▶ Records supplied
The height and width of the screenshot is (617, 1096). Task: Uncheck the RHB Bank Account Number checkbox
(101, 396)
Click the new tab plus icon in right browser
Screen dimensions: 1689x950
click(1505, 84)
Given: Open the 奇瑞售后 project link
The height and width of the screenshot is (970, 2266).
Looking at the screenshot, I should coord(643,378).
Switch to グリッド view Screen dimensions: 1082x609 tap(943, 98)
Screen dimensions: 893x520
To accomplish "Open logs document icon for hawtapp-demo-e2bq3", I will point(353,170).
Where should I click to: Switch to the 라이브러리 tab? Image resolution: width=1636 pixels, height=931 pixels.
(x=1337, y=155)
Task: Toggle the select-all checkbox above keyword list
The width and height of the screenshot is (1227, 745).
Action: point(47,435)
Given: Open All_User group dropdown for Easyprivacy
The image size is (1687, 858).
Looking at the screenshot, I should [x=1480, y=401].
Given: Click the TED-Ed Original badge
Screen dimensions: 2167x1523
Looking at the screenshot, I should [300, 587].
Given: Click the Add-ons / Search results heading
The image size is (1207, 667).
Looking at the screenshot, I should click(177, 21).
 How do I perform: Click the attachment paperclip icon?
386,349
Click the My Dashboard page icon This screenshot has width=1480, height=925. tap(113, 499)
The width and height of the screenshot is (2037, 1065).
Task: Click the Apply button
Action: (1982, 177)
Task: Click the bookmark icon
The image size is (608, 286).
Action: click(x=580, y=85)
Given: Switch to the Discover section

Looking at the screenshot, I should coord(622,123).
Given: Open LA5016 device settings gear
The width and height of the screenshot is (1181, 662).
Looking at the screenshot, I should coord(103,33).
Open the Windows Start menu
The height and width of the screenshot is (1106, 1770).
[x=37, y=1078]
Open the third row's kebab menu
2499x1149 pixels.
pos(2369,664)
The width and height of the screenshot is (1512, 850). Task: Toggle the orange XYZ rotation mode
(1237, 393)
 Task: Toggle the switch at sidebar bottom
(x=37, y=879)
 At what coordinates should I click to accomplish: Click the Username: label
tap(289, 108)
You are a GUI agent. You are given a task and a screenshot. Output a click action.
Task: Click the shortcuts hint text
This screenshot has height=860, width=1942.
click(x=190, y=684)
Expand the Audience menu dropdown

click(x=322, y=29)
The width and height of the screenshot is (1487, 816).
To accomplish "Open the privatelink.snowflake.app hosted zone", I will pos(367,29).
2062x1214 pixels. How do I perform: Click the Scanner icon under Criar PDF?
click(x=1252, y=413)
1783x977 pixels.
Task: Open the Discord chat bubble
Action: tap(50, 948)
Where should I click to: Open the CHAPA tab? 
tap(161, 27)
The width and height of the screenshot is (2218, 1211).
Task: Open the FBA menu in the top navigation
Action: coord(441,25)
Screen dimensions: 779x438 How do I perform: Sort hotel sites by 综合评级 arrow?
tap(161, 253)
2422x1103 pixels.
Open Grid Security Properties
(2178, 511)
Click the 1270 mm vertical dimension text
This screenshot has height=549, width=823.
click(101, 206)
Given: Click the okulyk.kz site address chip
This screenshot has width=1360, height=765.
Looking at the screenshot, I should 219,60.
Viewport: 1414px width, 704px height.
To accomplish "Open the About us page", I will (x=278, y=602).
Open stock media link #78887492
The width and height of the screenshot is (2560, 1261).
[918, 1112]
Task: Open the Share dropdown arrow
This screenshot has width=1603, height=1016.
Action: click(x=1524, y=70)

▶ Task instructions
Give an exact transcription of all the material.

▶ Result for this task
The height and width of the screenshot is (617, 1096). Task: Uncheck the RHB Bank Account Number checkbox
(101, 396)
Click the new tab plus icon in right browser
Screen dimensions: 1689x950
click(1505, 84)
Given: Open the 奇瑞售后 project link
The height and width of the screenshot is (970, 2266).
Looking at the screenshot, I should coord(643,378).
Switch to グリッド view Screen dimensions: 1082x609 tap(943, 98)
Screen dimensions: 893x520
To accomplish "Open logs document icon for hawtapp-demo-e2bq3", I will point(353,170).
Where should I click to: Switch to the 라이브러리 tab? Image resolution: width=1636 pixels, height=931 pixels.
(x=1337, y=155)
Task: Toggle the select-all checkbox above keyword list
The width and height of the screenshot is (1227, 745).
Action: point(47,435)
Given: Open All_User group dropdown for Easyprivacy
The image size is (1687, 858).
Looking at the screenshot, I should [x=1480, y=401].
Given: Click the TED-Ed Original badge
Screen dimensions: 2167x1523
Looking at the screenshot, I should [300, 587].
Given: Click the Add-ons / Search results heading
The image size is (1207, 667).
Looking at the screenshot, I should click(177, 21).
 How do I perform: Click the attachment paperclip icon?
386,349
Click the My Dashboard page icon This screenshot has width=1480, height=925. tap(113, 499)
The width and height of the screenshot is (2037, 1065).
Task: Click the Apply button
Action: (1982, 177)
Task: Click the bookmark icon
The image size is (608, 286).
Action: click(x=580, y=85)
Given: Switch to the Discover section

Looking at the screenshot, I should coord(622,123).
Given: Open LA5016 device settings gear
The width and height of the screenshot is (1181, 662).
Looking at the screenshot, I should coord(103,33).
Open the Windows Start menu
The height and width of the screenshot is (1106, 1770).
[x=37, y=1078]
Open the third row's kebab menu
2499x1149 pixels.
pos(2369,664)
The width and height of the screenshot is (1512, 850). Task: Toggle the orange XYZ rotation mode
(1237, 393)
 Task: Toggle the switch at sidebar bottom
(x=37, y=879)
 At what coordinates should I click to accomplish: Click the Username: label
tap(289, 108)
You are a GUI agent. You are given a task and a screenshot. Output a click action.
Task: Click the shortcuts hint text
This screenshot has height=860, width=1942.
click(x=190, y=684)
Expand the Audience menu dropdown

click(x=322, y=29)
The width and height of the screenshot is (1487, 816).
To accomplish "Open the privatelink.snowflake.app hosted zone", I will pos(367,29).
2062x1214 pixels. How do I perform: Click the Scanner icon under Criar PDF?
click(x=1252, y=413)
1783x977 pixels.
Task: Open the Discord chat bubble
Action: tap(50, 948)
Where should I click to: Open the CHAPA tab? 
tap(161, 27)
The width and height of the screenshot is (2218, 1211).
Task: Open the FBA menu in the top navigation
Action: coord(441,25)
Screen dimensions: 779x438 How do I perform: Sort hotel sites by 综合评级 arrow?
tap(161, 253)
2422x1103 pixels.
Open Grid Security Properties
(2178, 511)
Click the 1270 mm vertical dimension text
This screenshot has height=549, width=823.
click(101, 206)
Given: Click the okulyk.kz site address chip
This screenshot has width=1360, height=765.
Looking at the screenshot, I should 219,60.
Viewport: 1414px width, 704px height.
To accomplish "Open the About us page", I will (x=278, y=602).
Open stock media link #78887492
The width and height of the screenshot is (2560, 1261).
[918, 1112]
Task: Open the Share dropdown arrow
This screenshot has width=1603, height=1016.
Action: click(x=1524, y=70)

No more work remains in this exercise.